WHAT TO DO:
Please count the lines in the entries below that contain the word "agent", and reply with the number alone.

INPUT RECORDS:

##########

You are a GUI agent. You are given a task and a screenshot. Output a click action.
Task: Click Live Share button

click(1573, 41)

##########

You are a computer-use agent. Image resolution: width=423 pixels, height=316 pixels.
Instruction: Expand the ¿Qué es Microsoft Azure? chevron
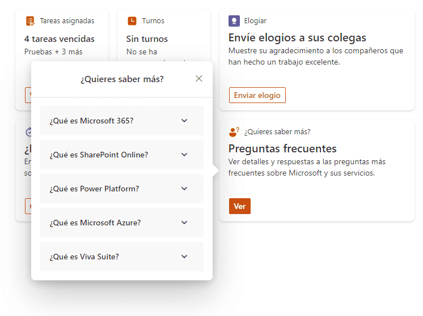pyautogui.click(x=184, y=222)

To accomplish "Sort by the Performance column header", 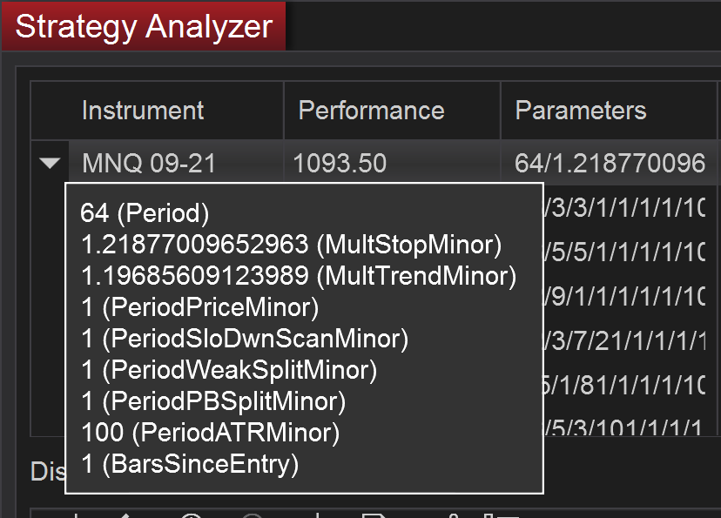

##########

RESPONSE:
2